A sequence of numbers is weakly decreasing when each number in the sequence is $\geq$ the numbers after it. (This implies that a sequence of just one number is weakly decreasing.)

Here’s a bogus proof of a very important true fact, every integer greater than $1$ is a product of a unique weakly decreasing sequence of primes —a pusp, for short.

Explain what’s bogus about the proof.

Lemma. Every integer greater than $1$ is a pusp.

For example, $252 = 7 . 3 . 3 . 2 . 2$ , and no other weakly decreasing sequence of primes will have a product equal to $252$.

Bogus proof. We will prove the lemma by strong induction, letting the induction hypothesis, $P(n)$ be

                         n is a pusp.

So the lemma will follow if we prove that $P(n)$ holds for all $n \geq 2$.

Base Case $(n = 2):$ $P(2)$ is true because $2$ is prime, and so it is a length one product of primes, and this is obviously the only sequence of primes whose product can equal $2$.
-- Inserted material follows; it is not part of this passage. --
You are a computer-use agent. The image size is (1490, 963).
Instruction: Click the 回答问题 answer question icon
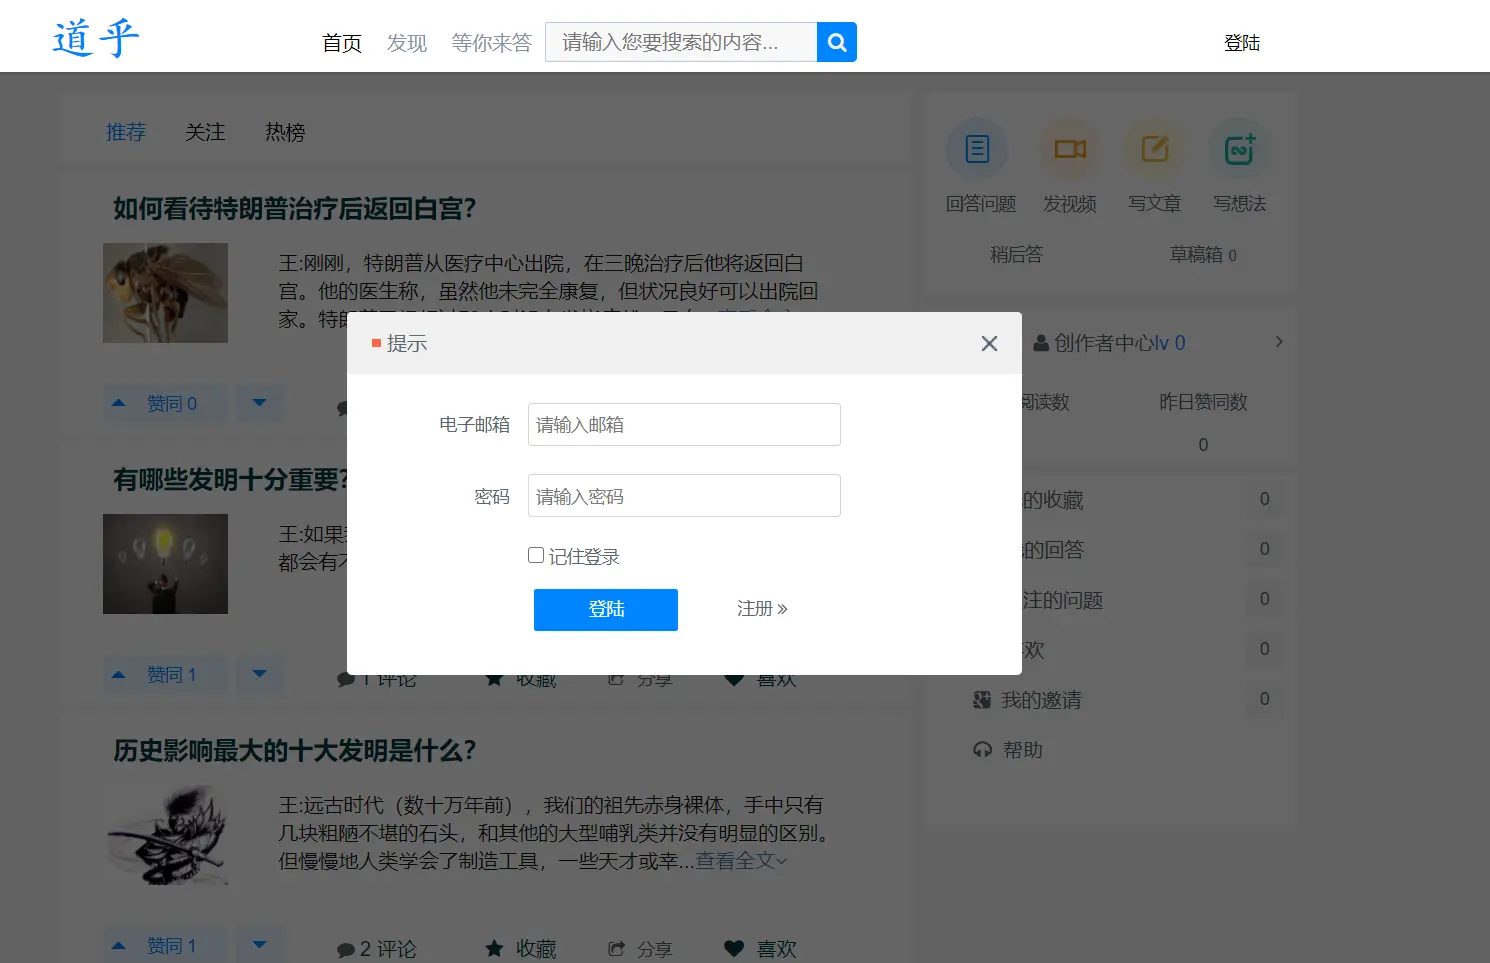coord(977,148)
Inductive step: Suppose that $n \geq 2$ and that $i$ is a pusp for every integer $i$ where $2 \leq i < n+1$. We must show that $P(n+1)$ holds, namely, that $n + 1$ is also a pusp. We argue by cases:

If $n+1$ is itself prime, then it is the product of a length one sequence consisting of itself. This sequence is unique, since by definition of prime, $n + 1$ has no other prime factors. So $n + 1$ is a pusp, that is $P(n+1)$ holds in this case.

Otherwise, $n+1$ is not prime, which by definition means $n+1 = k.m$ for some integers $k,m$ such that $2 \leq k,m < n+1$. Now by the strong induction hypothesis, we know that $k$ and $m$ are pusps. It follows immediately that by merging the unique prime sequences for $k$ and $m$, in sorted order, we get a unique weakly decreasing sequence of primes whose product equals $n+1$. So $n+1$ is a pusp, in this case as well.

So $P(n+1)$ holds in any case, which completes the proof by strong induction that $P(n)$ holds for all $n \geq2$.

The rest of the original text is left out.